Posted in Lessons by The Books Production Team on September 2, 2008


typewriter         While a small percentage of you (like George Michael Bluth and McLovin in Superbad) have made plans to live with a friend from high school during your first year at Dartmouth, the majority of you will get to have, at some point in the summer, an extremely awkward conversation about bedding, toasters, televisions, and coffee pots with the random stranger you have been assigned as a roommate.  This preparatory phase is a bit like the negotiations prior to the first Thanksgiving, where since it appeared there was going to have to be some sharing of America’s space, the two parties thought they’d better at least try to make the best of it.  If you’re a student of history, you’ll remember that the Pilgrims agreed to bring the X-Box, and the Indians brought the corn.  Now, I understand the desire to live with someone you know (that whole white-man/red-man experience didn’t turn out too great for one of the parties involved), but let me encourage you, if you have yet to make a decision, to choose option B: live with a random stranger.

        By choosing option B, you open yourself up to one of three possibilities.  These are…

          #1) Through the miracles of the University Housing Office’s magic computer, you get matched up with your new lifelong Best Friend Forever.   She’ll be the Maid of Honor at your wedding; or, He’ll buy your kid a speedboat for his Bar Mitzvah.  And the benefits of owning a speedboat are obvious!  Unfortunately, this scenario is only likely if you live in either a Hollywood Movie or a Target commercial.

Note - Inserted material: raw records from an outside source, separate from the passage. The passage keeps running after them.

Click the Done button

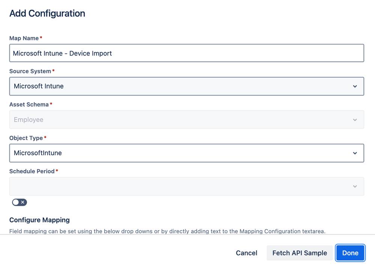pos(350,253)
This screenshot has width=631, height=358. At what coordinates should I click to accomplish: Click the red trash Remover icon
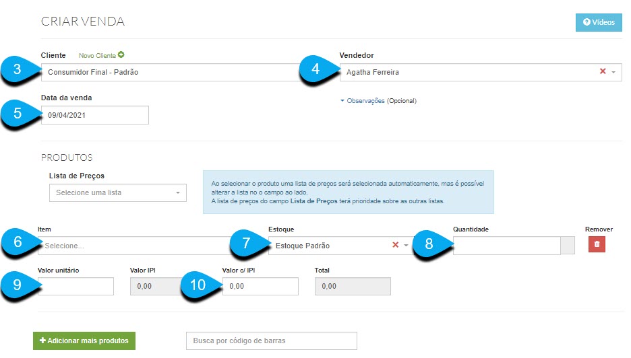597,244
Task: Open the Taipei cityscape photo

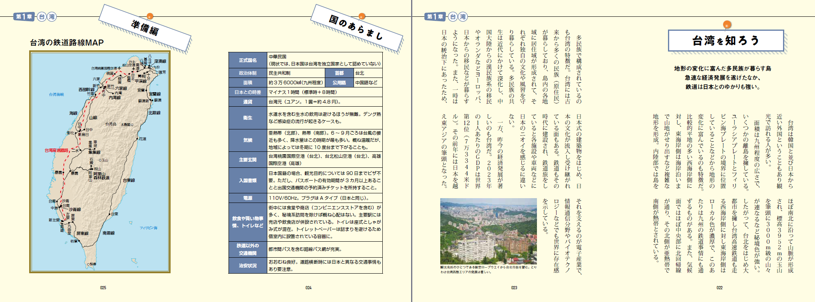Action: coord(488,231)
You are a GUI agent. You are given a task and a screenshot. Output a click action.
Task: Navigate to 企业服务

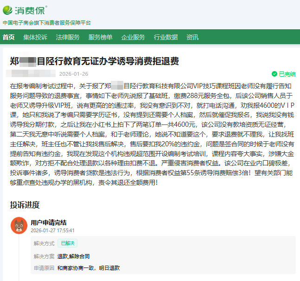coord(133,37)
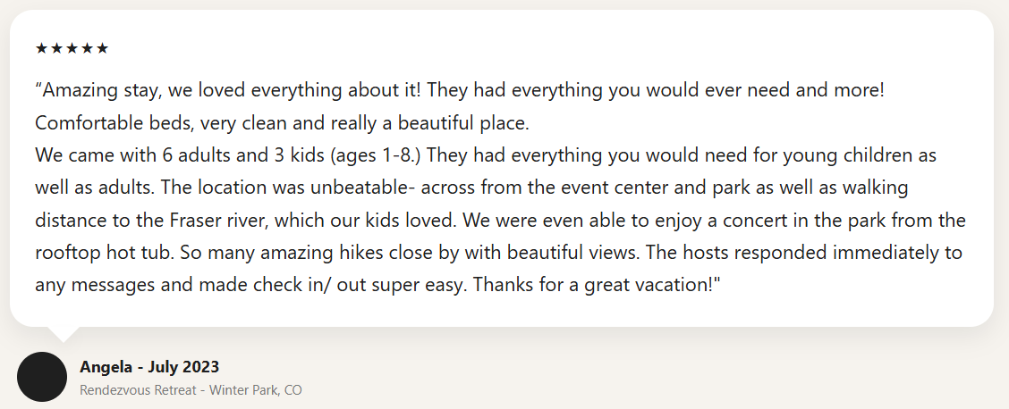Click the opening words "Amazing stay"
This screenshot has width=1009, height=409.
88,90
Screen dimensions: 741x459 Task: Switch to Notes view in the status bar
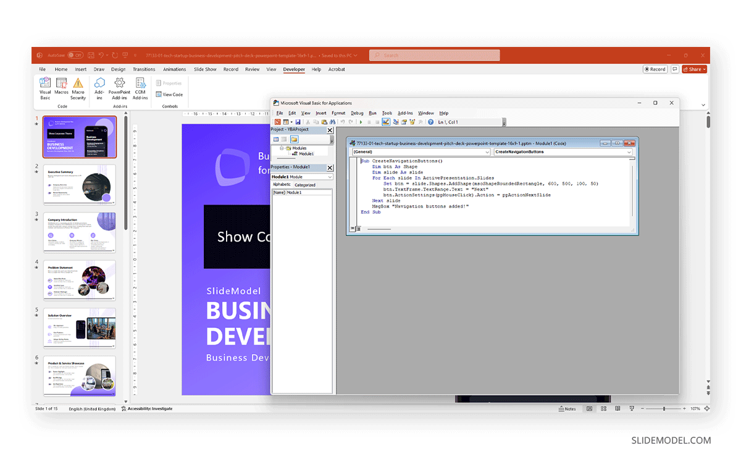567,408
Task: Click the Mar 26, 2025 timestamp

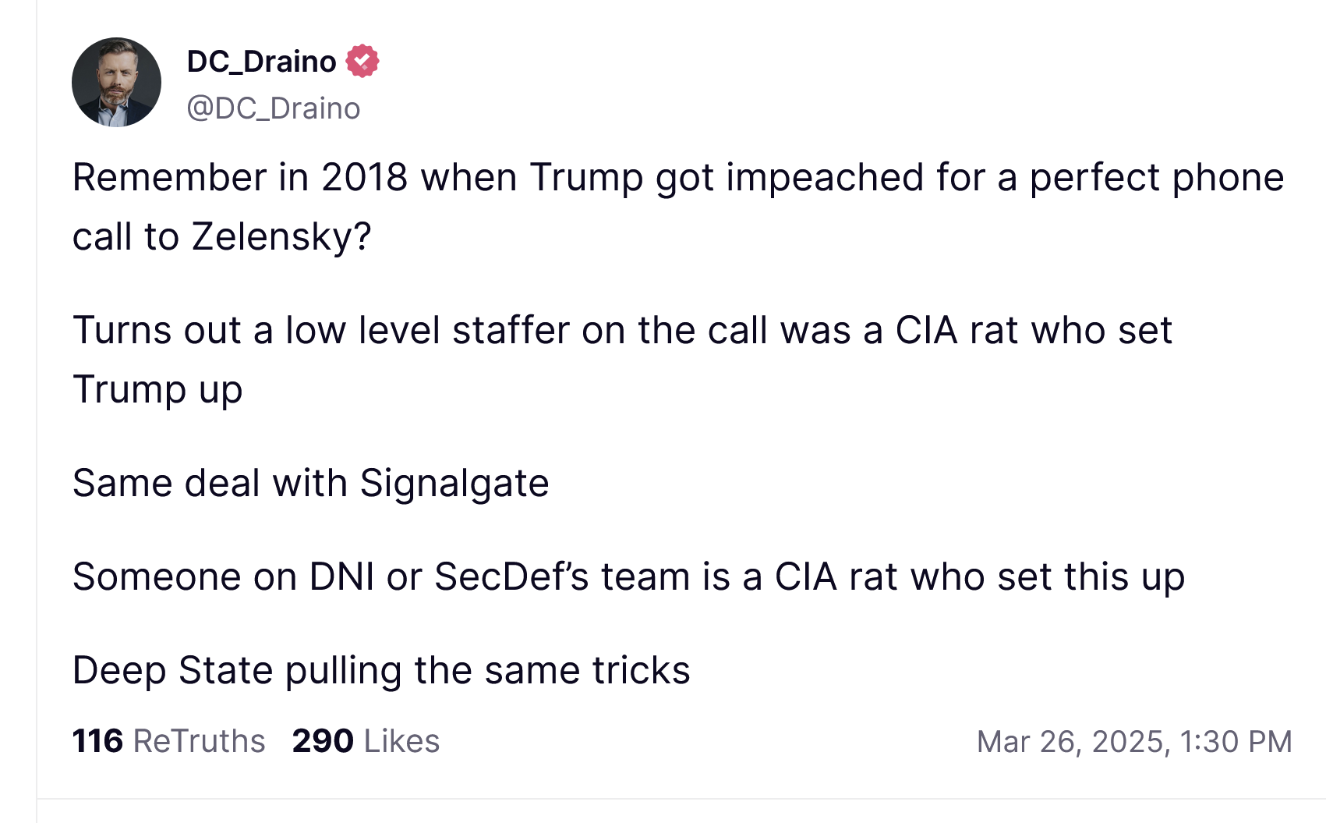Action: pos(1133,741)
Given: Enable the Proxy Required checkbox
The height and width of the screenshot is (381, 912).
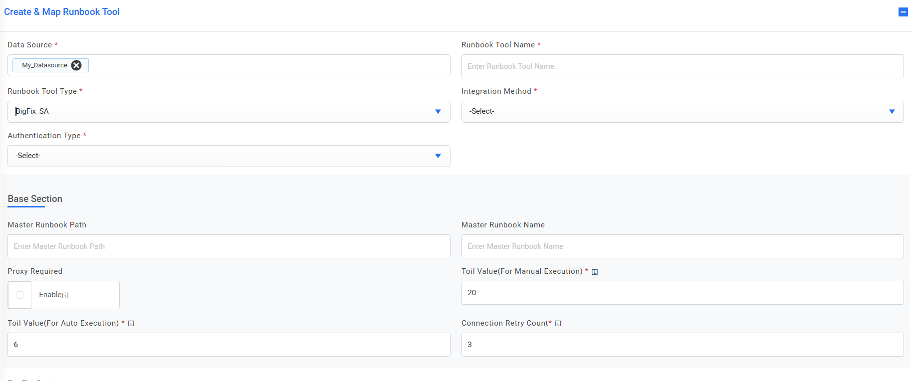Looking at the screenshot, I should (20, 295).
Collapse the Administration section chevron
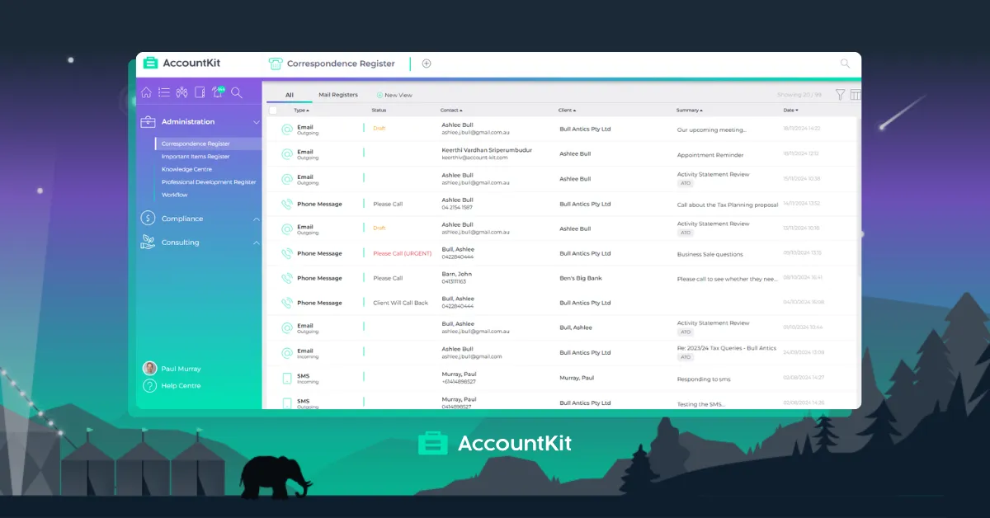 [x=257, y=122]
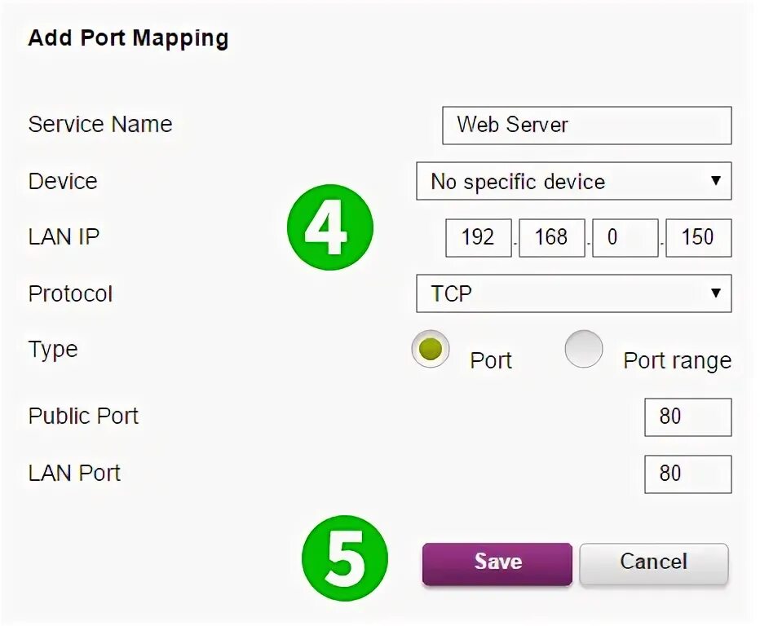Select the Port range radio button
760x626 pixels.
click(584, 349)
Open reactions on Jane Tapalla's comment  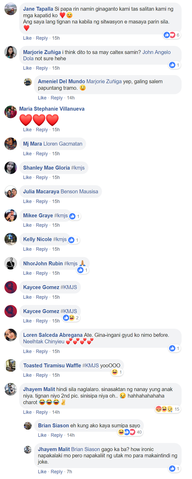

         #2) You are assigned a perfectly normal, perfectly bland roommate named Steve from Columbus, Ohio who neither becomes your best friend nor invades your personal space.  You learn how to co-exist peacefully with someone who shares different values, you gain conflict management skills when Steve’s high school girlfriend Valerie comes to visit and throws up on your favorite pair of Diesels, and at the end of the year you make arrangements to live with either McLovin or the new best friend you made in the fencing club.  This is the most probable, and perfectly acceptable, outcome of the random roommate generator.

          #3) You get assigned a Charlie Strupe.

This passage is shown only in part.